Looking to improve the navigation of its online database of patents, the United States Patent and Trademark Office (USPTO) and the U.S. Department of Commerce sponsored an international competition. The winner has been revealed and the prize goes to the computer scientists at the University of Massachusetts (UMass) Amherst.
The goal of the competition was to improve access to the millions of USPTO records by designing creative new approaches that deliver better information about innovators and the new inventions they develop by disambiguating inventors’ names.
According to the USPTO, the competition attracted entries from throughout the U.S., as well as Germany, China, Australia, and Belgium.
The entry from the UMass Amherst team focused on enhancing the navigation so businesses, innovators, and policy makers could more easily locate the records they are seeking.
The result is a more effective and efficient US patent search. Called the entity disambiguation algorithm, it will be incorporated into PatentsView, the USPTO’s new online interactive patent search platform.
USPTO Director and Undersecretary of Commerce for Intellectual Property Michelle K. Lee said the invention “will provide users more efficient and effective searches of the country’s millions of inventors and patents.”
The team, advised by Andrew McCallum, a professor in the Information Extraction and Synthesis Laboratory and director of the UMass Center for Data Science, designed the computer algorithm to remove inventor ambiguity from patent records quickly.
The algorithm differentiates among many entities or individuals with patent applications containing similar attributes and groups them together correctly. Inventor disambiguation is extremely important to the USPTO because inventors could be listed in patent records with different names, spellings, or nicknames. Furthermore, multiple inventors may have the same name.

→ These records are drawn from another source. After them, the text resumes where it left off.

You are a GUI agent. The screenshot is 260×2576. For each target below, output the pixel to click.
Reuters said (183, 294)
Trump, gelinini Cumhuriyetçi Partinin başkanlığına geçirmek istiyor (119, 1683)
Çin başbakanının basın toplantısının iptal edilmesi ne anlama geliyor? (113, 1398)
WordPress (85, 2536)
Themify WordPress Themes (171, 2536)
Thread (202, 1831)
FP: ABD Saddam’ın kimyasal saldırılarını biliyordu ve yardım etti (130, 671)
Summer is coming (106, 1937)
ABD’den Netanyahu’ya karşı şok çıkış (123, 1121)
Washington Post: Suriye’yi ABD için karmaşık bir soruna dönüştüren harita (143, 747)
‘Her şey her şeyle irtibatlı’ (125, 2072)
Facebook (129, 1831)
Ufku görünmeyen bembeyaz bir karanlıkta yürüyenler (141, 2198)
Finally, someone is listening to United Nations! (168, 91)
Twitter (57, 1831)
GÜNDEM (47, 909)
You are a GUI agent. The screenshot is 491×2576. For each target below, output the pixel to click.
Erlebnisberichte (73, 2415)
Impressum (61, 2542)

These types of ambiguities make the US patent search tool unreliable, plus necessitate time-consuming manual intervention.
The UMass team took a hierarchical approach to disambiguation, rather than using a pairwise comparison. The hierarchical method evaluates groups of two or more mentions to determine the disambiguation and then applies the disambiguation procedure.

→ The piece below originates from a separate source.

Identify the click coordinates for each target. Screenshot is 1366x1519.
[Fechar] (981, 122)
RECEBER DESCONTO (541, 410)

For winning the competition, the UMass Information Extraction and Synthesis Laboratory will receive a $25,000 stipend to compensate team members for technical guidance as its computer algorithm is integrated into PatentsView.
According to a news release from UMass, the winning team members are graduate students Ari Kobren and Nicholas Monath; Michael Wick, who now works at Oracle Labs; Jack Sullivan, who now works at Cambridge Semantics; and Sameer Singh, currently at the University of Washington.
Monath, who co-authored the algorithm with McCallum, credited the team’s top finish to its quick and accurate solution of disambiguating the inventors listed in more than 12 million patent records filed between 1976 and 2014.
“We had the fastest system in the competition and the system with the highest accuracy score,” Monath noted.
The whole purpose of PatentsView is to make it possible for all people to understand USPTO data. The existing database, as shown in the above image, is difficult to use because of complicated data formats and inconsistent formatting.
PatentsView makes the data more accessible and easy to use with search filters that provide multiple viewing options. With the UMass team’s computer algorithm invention, the data will be easier to navigate, too.